* Task item:
Please transcribe exactly the line that holds "You are a computer-use agent. 541x358 pixels." and all lines that follow it to the end of the records below, omitting any pictures.

* Data records:
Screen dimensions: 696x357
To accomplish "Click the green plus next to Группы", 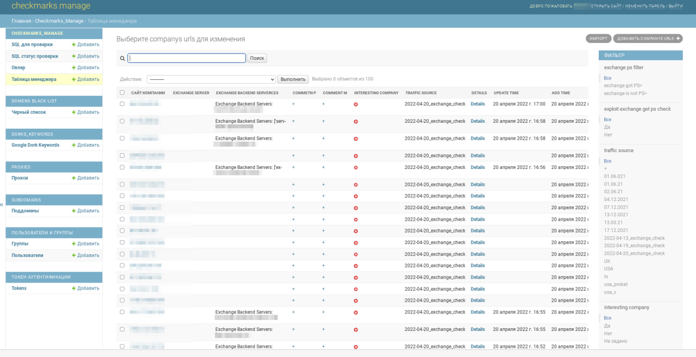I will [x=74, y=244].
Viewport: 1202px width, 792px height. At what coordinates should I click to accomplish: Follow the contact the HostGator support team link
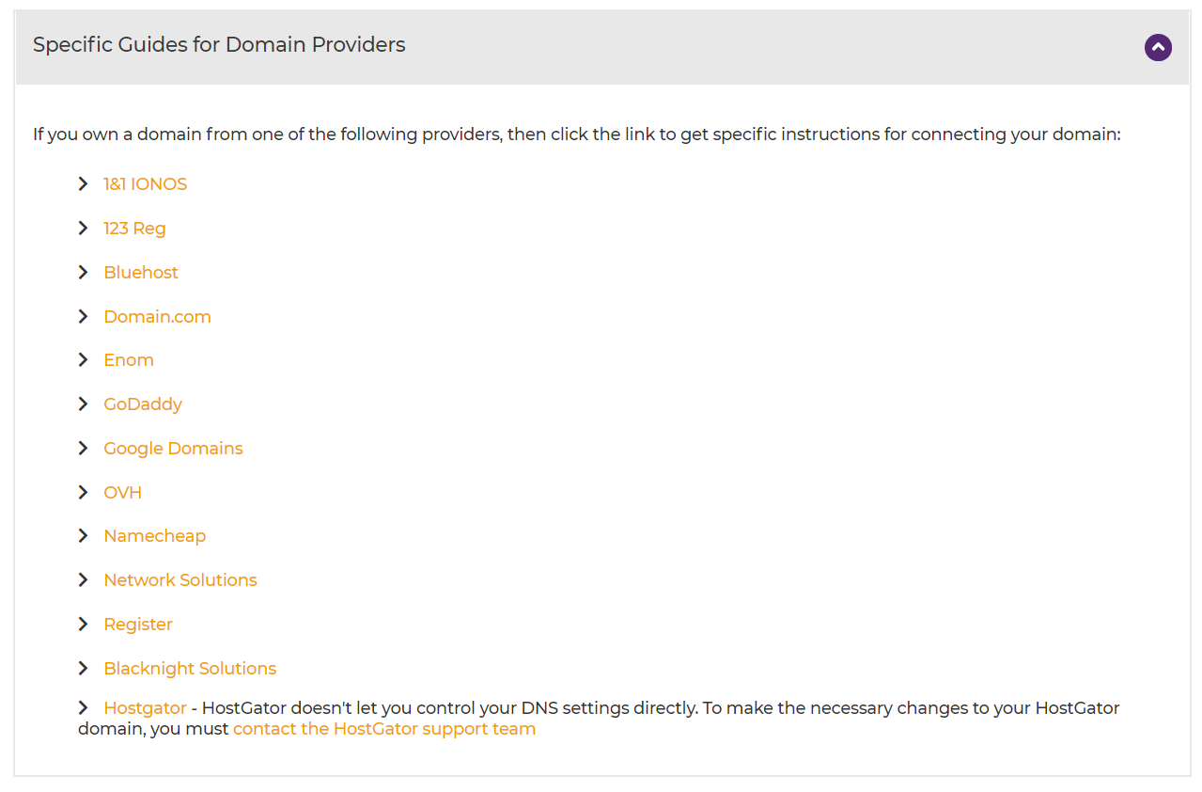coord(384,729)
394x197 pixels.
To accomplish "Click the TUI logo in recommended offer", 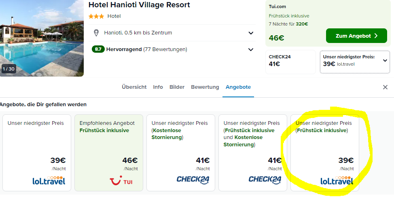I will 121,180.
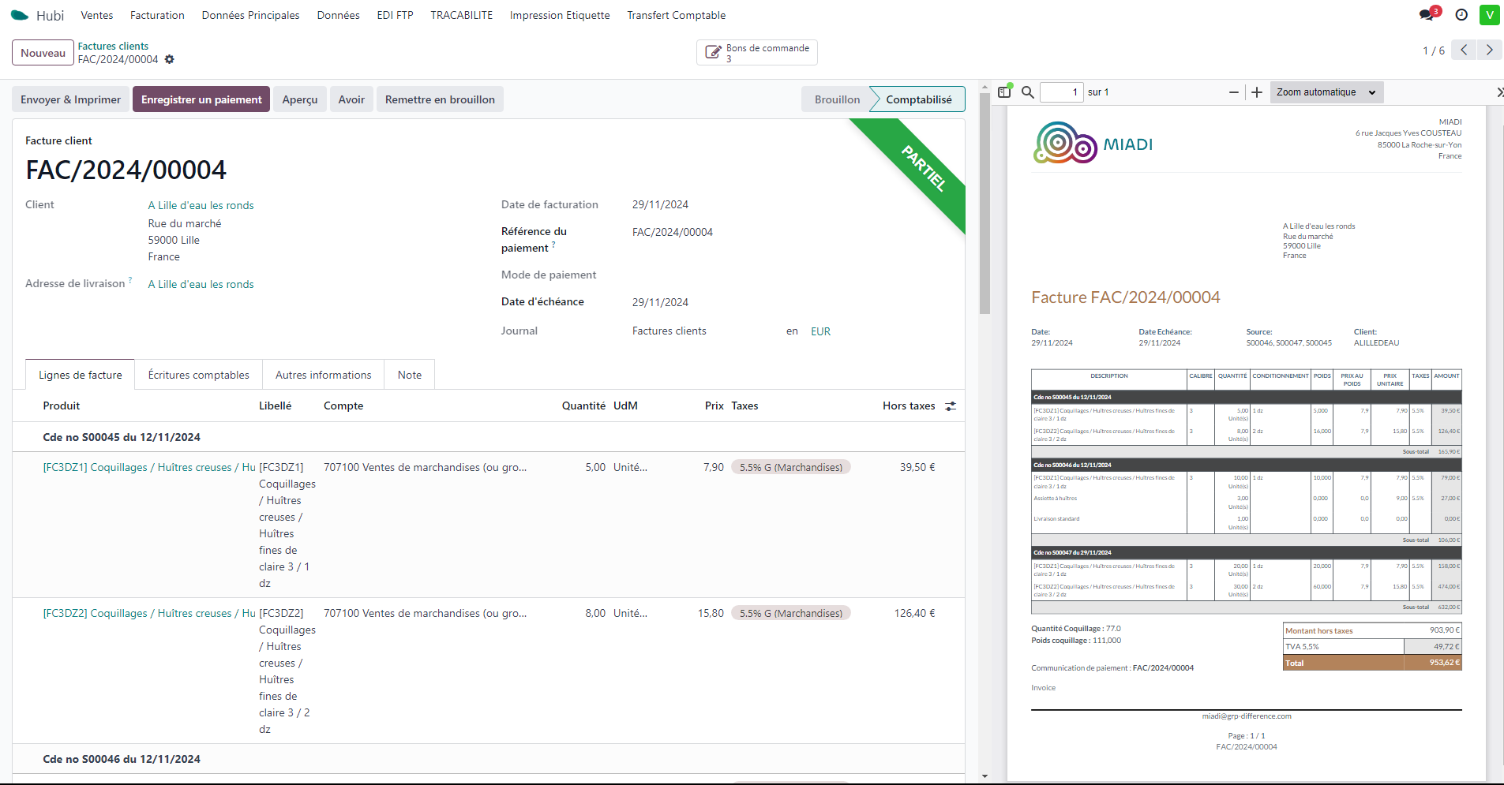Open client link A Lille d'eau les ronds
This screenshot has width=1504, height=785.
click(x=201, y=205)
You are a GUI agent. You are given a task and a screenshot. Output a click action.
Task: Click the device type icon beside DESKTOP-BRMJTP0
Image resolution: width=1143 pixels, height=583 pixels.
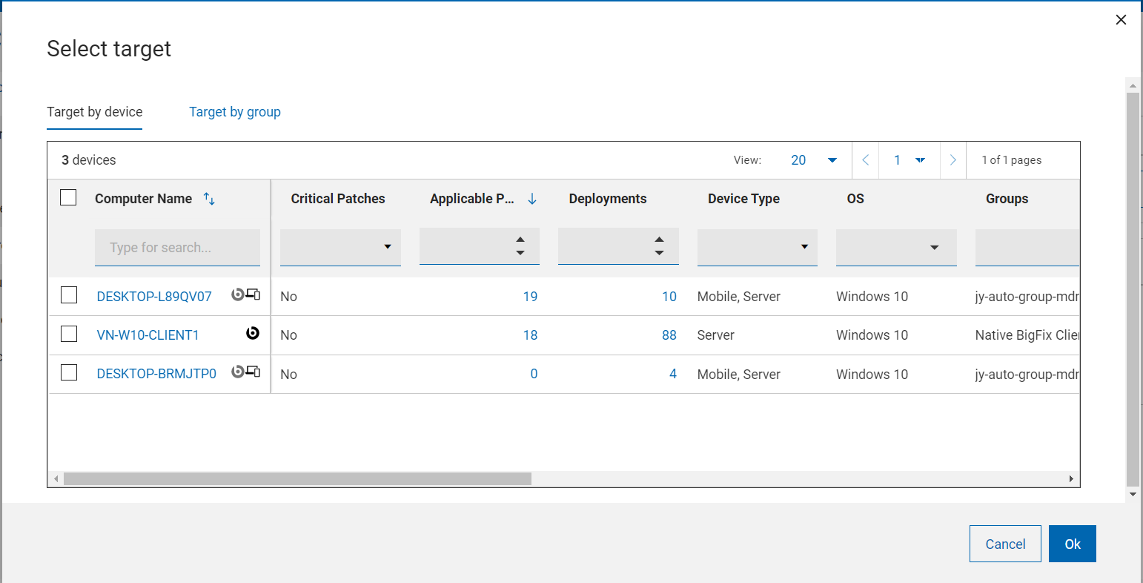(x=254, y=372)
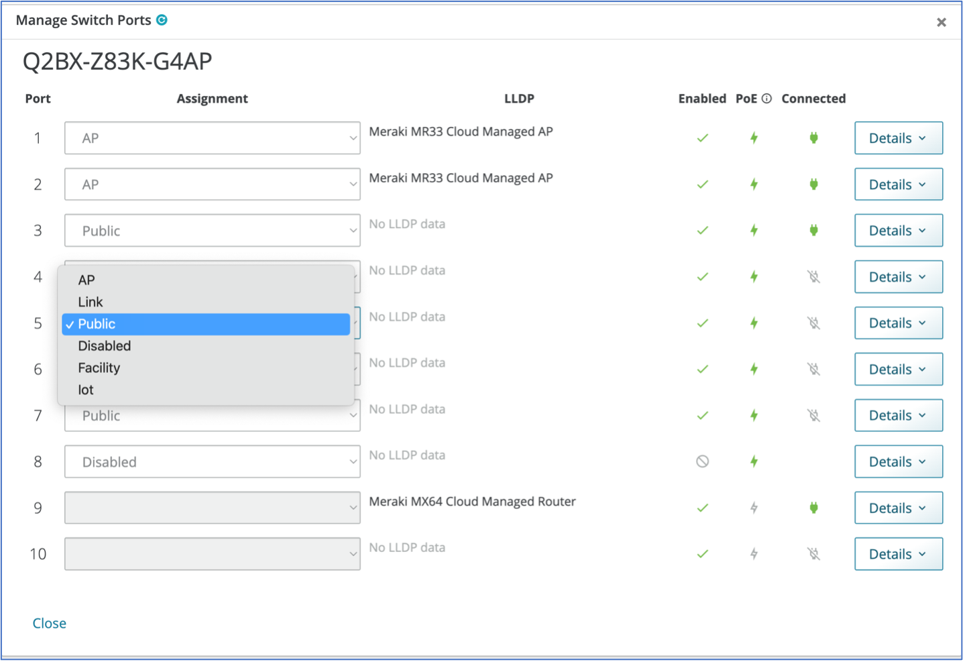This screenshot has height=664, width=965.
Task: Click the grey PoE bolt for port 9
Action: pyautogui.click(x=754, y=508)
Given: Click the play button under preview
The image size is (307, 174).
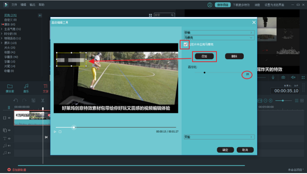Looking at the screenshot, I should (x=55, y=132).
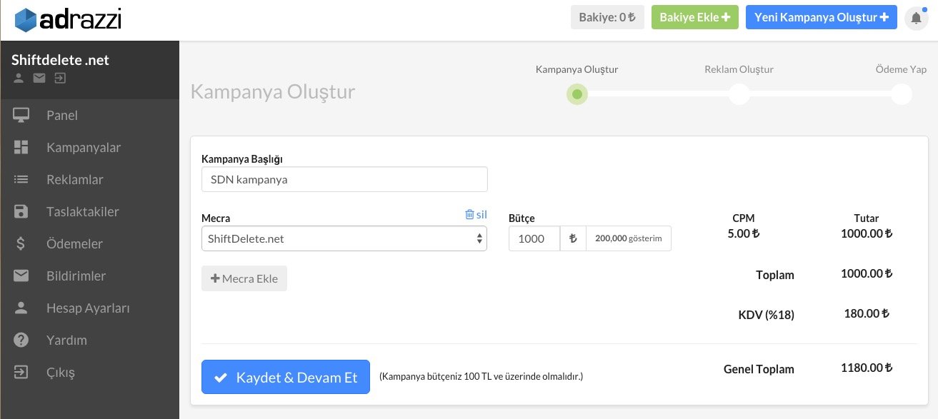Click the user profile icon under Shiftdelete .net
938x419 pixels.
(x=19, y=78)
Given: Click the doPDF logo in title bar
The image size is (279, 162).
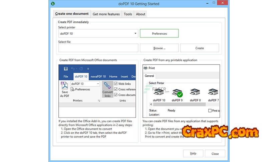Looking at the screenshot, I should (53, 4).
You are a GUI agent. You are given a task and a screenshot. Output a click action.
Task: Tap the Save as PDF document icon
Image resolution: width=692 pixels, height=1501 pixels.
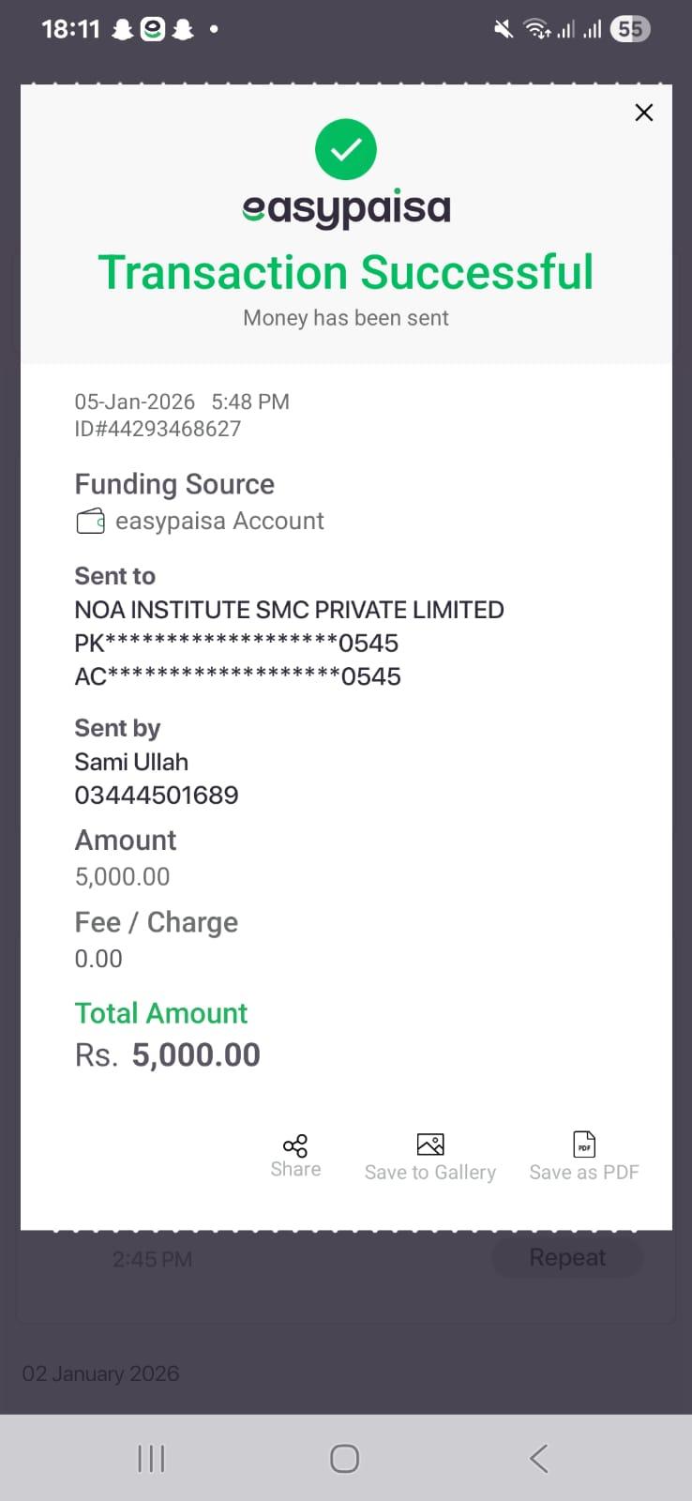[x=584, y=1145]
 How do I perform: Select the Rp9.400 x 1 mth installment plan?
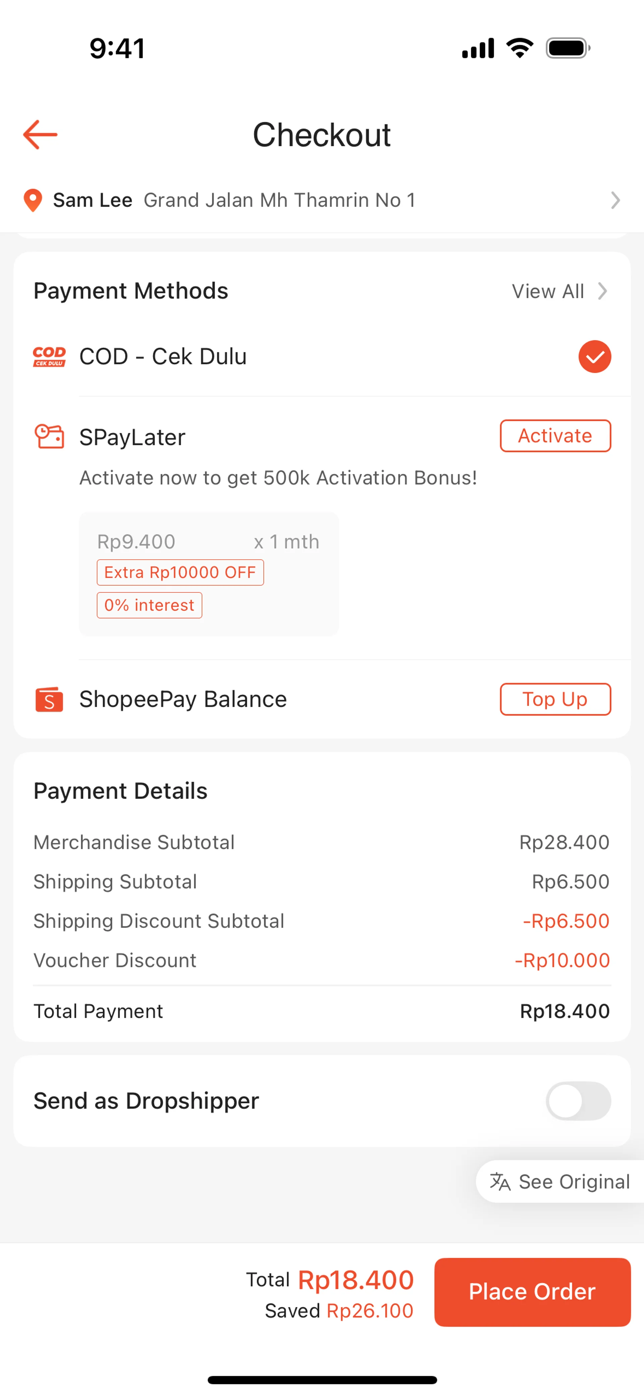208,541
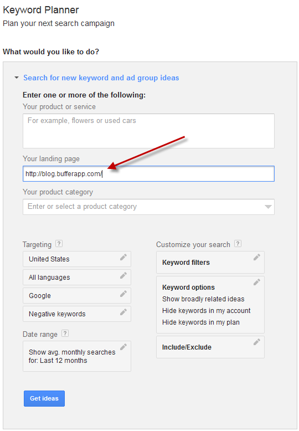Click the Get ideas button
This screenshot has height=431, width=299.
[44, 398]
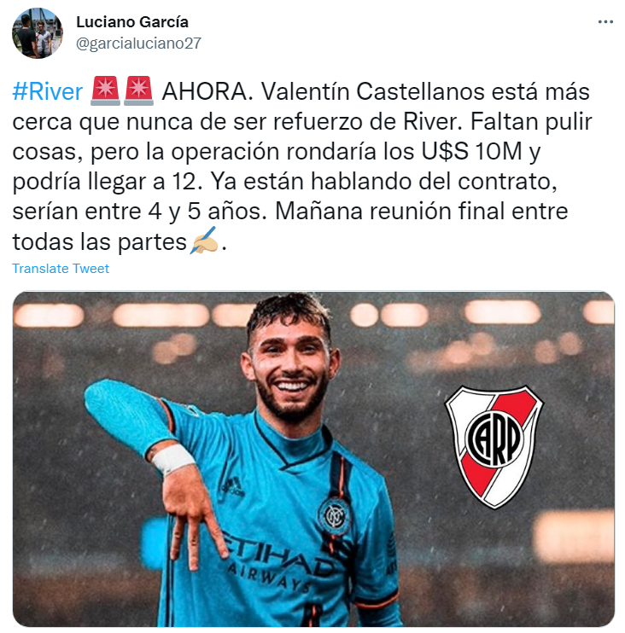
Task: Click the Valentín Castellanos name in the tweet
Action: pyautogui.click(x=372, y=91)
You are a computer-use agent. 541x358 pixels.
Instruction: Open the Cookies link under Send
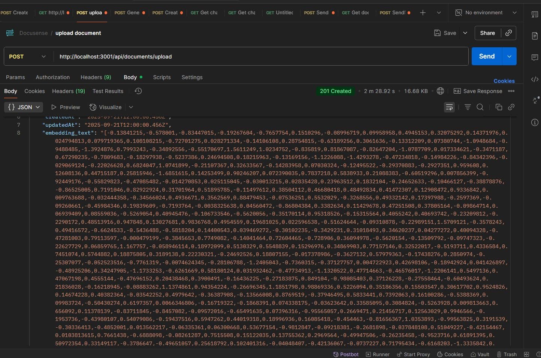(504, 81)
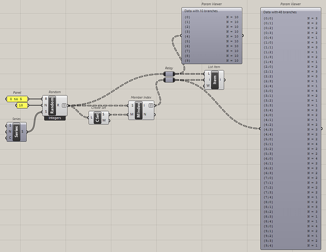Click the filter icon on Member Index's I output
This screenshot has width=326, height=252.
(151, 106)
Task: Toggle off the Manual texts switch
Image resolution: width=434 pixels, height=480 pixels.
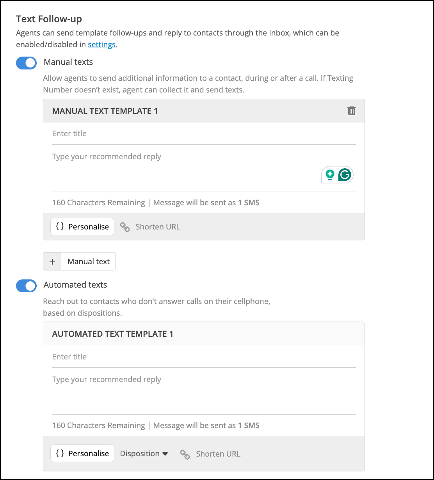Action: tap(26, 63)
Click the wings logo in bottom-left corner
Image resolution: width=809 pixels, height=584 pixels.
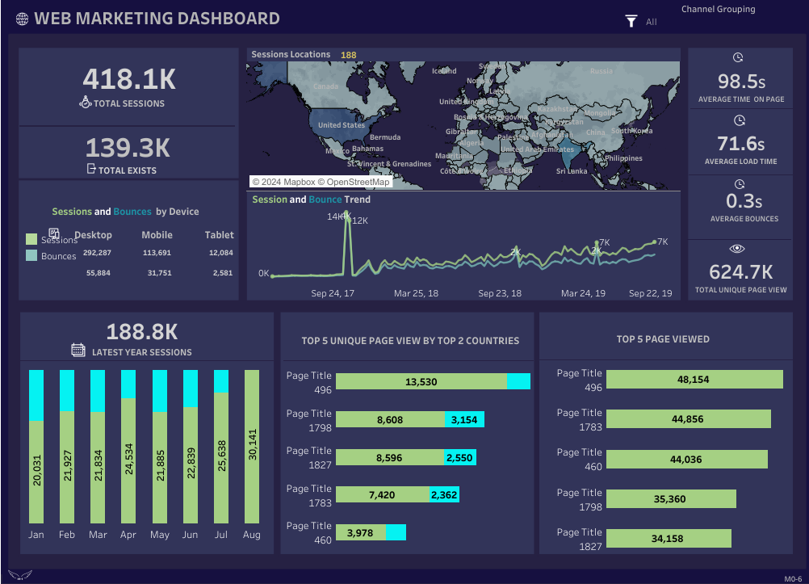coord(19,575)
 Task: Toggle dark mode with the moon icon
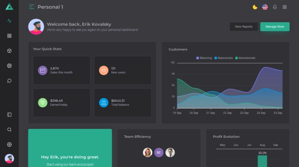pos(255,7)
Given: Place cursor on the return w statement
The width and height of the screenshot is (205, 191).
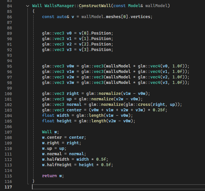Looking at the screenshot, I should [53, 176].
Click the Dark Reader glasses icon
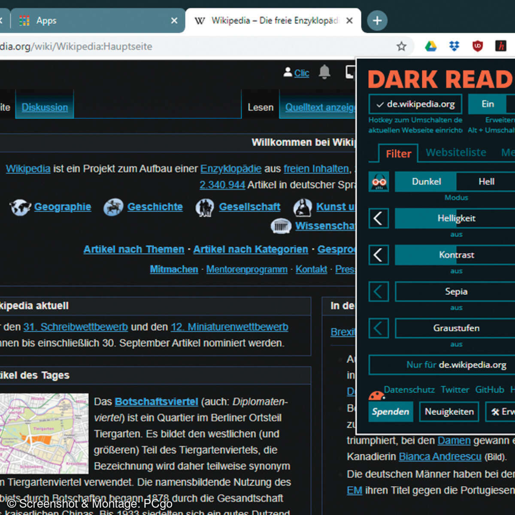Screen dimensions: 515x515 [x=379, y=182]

* The completed task:
You are a computer-use agent. 541x358 pixels.
Instruction: Open the Cookies link under Send
(504, 81)
Click the filter icon on Member Index's I output
This screenshot has width=326, height=252.
(151, 106)
Task: Toggle off the Manual texts switch
Image resolution: width=434 pixels, height=480 pixels.
Action: tap(26, 63)
Click the wings logo in bottom-left corner
Image resolution: width=809 pixels, height=584 pixels.
coord(19,575)
 Task: Toggle dark mode with the moon icon
pos(255,7)
Given: Place cursor on the return w statement
The width and height of the screenshot is (205, 191).
Looking at the screenshot, I should [53, 176].
Click the Dark Reader glasses icon
Screen dimensions: 515x515 [x=379, y=182]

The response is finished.